Opinion's about Andres Serrano's work notwithstanding, is there something funny about the destruction of Piss Christ by a sect whose whole graven images policy is a little bit off in the first place?

kkvgz, Monday, 18 April 2011 22:55 (thirteen years ago) link

I'm watching a marathon of Jesus/Church-themed stuff on the History Channel, and it's really incredible to me how the Da Vinci Code so thoroughly altered the tone of broader public discussion about the church to a de facto stance of 'what are they hiding??'

Has anybody else noticed this?? NB never read da vinci code

BIG HOOS aka the steendriver, Sunday, 24 April 2011 20:11 (thirteen years ago) link

there was some other stuff that happened in the last decade besides the da vinci code that might make some people think the church is hiding things

ban drake (the rapper) (max), Sunday, 24 April 2011 20:13 (thirteen years ago) link

hahahah fair enough

BIG HOOS aka the steendriver, Sunday, 24 April 2011 20:13 (thirteen years ago) link

And it's maybe worth noting that I'm watching the History Channel which mainly seems to focus on giving face time to JFK truthers.

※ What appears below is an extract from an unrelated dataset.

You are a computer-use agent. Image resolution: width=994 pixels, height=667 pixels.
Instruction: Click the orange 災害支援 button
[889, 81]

BIG HOOS aka the steendriver, Sunday, 24 April 2011 20:14 (thirteen years ago) link

"Pope Pious sent a stone to Washington to be used in the Washington Monument--on its arrival in the District of Columbia, an anti-Catholic mob defaced the stone and hurled it into the Potomac River."

O_O

BIG HOOS aka the steendriver, Sunday, 24 April 2011 20:36 (thirteen years ago) link

Opinion's about Andres Serrano's work notwithstanding, is there something funny about the destruction of Piss Christ by a sect whose whole graven images policy is a little bit off in the first place?

To be honest I think Piss Christ is a symbol of the Church's failure to engage the late 20th century adequately, because I consider it a pious work: the point of Piss Christ is not "lol Jesus in piss." It's actually imo a realization of one of the paradoxes at the core of the teachings, one of the most profound mysteries: God not "in human form" but in this body, the exact same one you walk & talk & breathe & piss & shit & spit & ejaculate with every day, the one that feels pain and feels pleasure and feels relief when it rests and strain when it's burdened. Because no amount of "no, he took on human form" is really the same as confronting the waste products of the body. Christ does not shit in the gospels. He eats once or twice, but the gospels sort of leave it to the reader to grasp the totality of what's being claimed by their authors: not "God in a man's body." Not "God having condescended to occupy a human frame." God and man.

Piss Christ is a Catholic work; a sad enduring irony of the age is that the very people who ought to be celebrating it hate it because their Augustinian heritage commands them thus.

five gone cats from Boston (underrated aerosmith bootlegs I have owned), Sunday, 24 April 2011 21:26 (thirteen years ago) link

john have you ever seen sister wendy talk about piss christ?

https://www.youtube.com/watch?v=L9pAKdkJh-Y

ban drake (the rapper) (max), Sunday, 24 April 2011 21:27 (thirteen years ago) link

(she reads it differently than you do, but even so)

ban drake (the rapper) (max), Sunday, 24 April 2011 21:29 (thirteen years ago) link

I'm watching a marathon of Jesus/Church-themed stuff on the History Channel, and it's really incredible to me how the Da Vinci Code so thoroughly altered the tone of broader public discussion about the church to a de facto stance of 'what are they hiding??'

this kinda doesn't matter - the Church plays the long game & has endured much more organized efforts than a bunch of pop-lit readers goin OMIGOD CONSPIRACY!, these people will be distracted by Sarah Palin soon enough

xp @max no I hadn't heard that until now - she is incredible, it is hard for me to listen to her because I'm estranged from the Church and she makes me remember what I loved about it - her take isn't mine in re: Piss Christ, but it's a good one I think, and her bit on the body, her counter-Augustine riff, is unbelievable - Franciscan to my way of thinking

five gone cats from Boston (underrated aerosmith bootlegs I have owned), Sunday, 24 April 2011 21:41 (thirteen years ago) link

John, the post up here with your take on Piss Christ should seriously be framed and go on a wall, thanks for sharing that beautiful insight.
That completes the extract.